# Exercise description
Please set down, unchanged, each line from the one with "You are a GUI" to the final line of the data below, both included. Drop the pictures.

# Items listed in a dataset
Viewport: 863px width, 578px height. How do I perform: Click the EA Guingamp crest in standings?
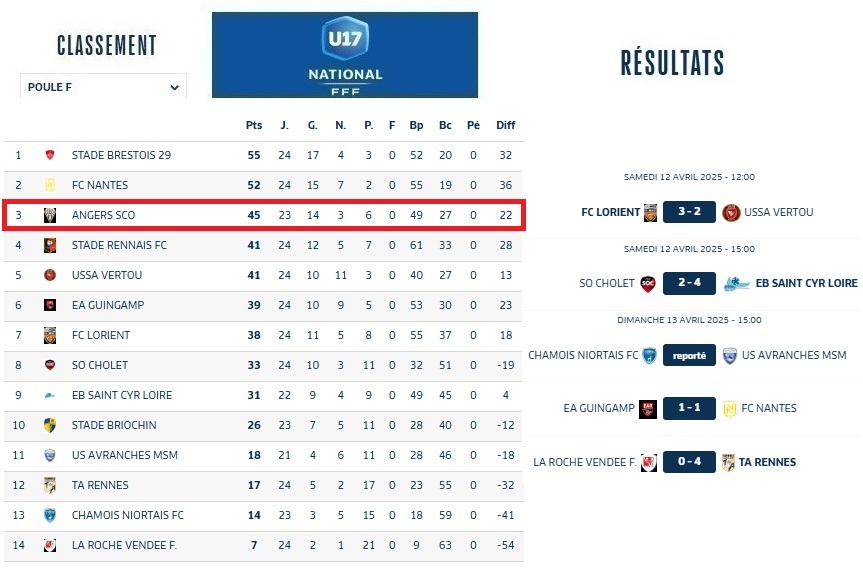[50, 305]
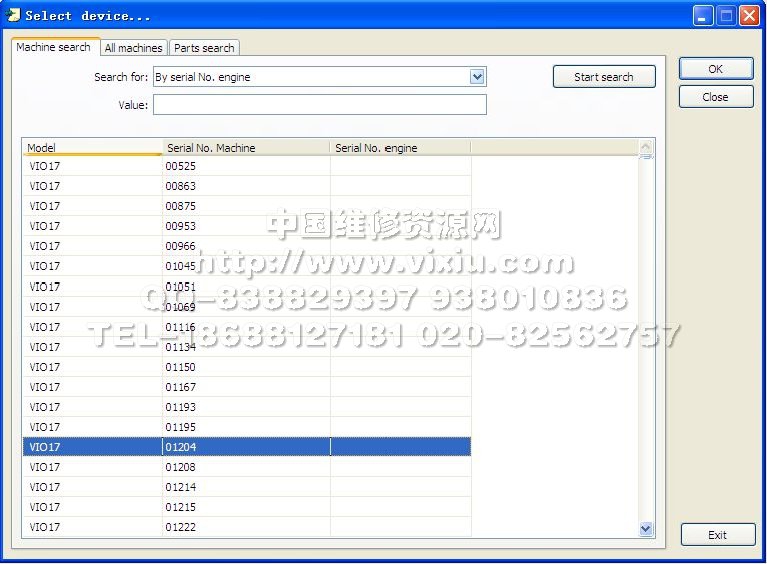Screen dimensions: 767x564
Task: Open the Parts search tab
Action: pyautogui.click(x=204, y=48)
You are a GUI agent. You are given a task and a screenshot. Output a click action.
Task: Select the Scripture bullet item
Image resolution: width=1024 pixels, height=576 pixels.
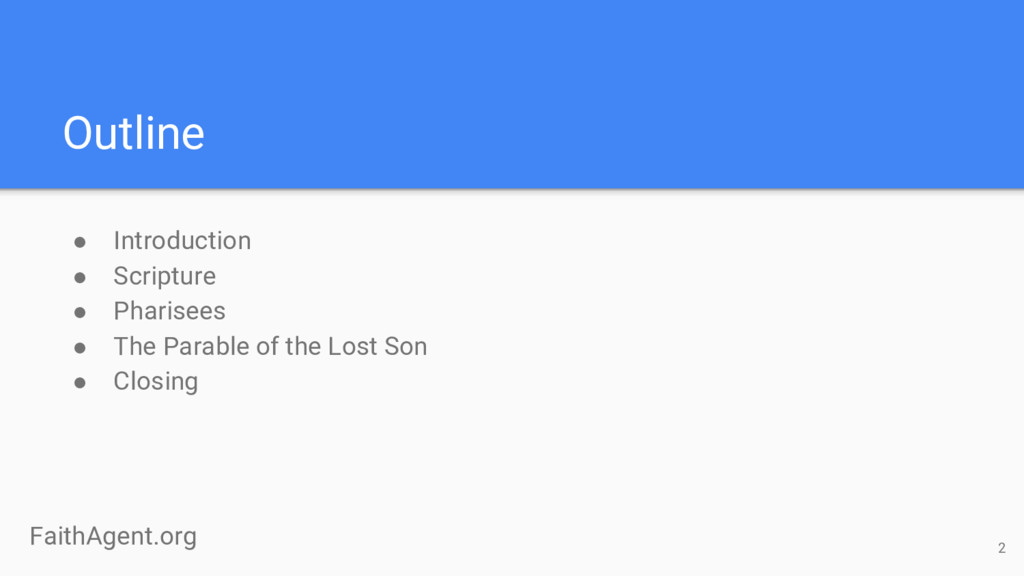(164, 276)
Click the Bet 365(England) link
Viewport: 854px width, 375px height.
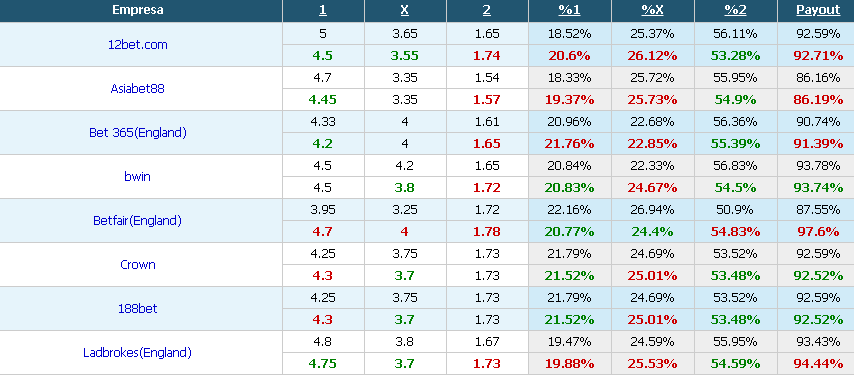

# Solution for this problem
You are a GUI agent. You are given a task and a screenshot. Output a click action.
Task: Select the Scripture bullet item
Image resolution: width=1024 pixels, height=576 pixels.
(164, 276)
Click the Bet 365(England) link
Viewport: 854px width, 375px height.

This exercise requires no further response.